Given problem:
Please extract every line from the records below and reproduce each one unchanged.

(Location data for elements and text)
+---+

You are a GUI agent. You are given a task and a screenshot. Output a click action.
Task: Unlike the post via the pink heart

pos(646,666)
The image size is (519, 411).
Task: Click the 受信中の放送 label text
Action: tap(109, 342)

+---+

Exercise answer:
You are a GUI agent. You are given a task and a screenshot. Output a click action.
Task: Unlike the post via the pink heart

pos(646,666)
The image size is (519, 411).
Task: Click the 受信中の放送 label text
Action: tap(109, 342)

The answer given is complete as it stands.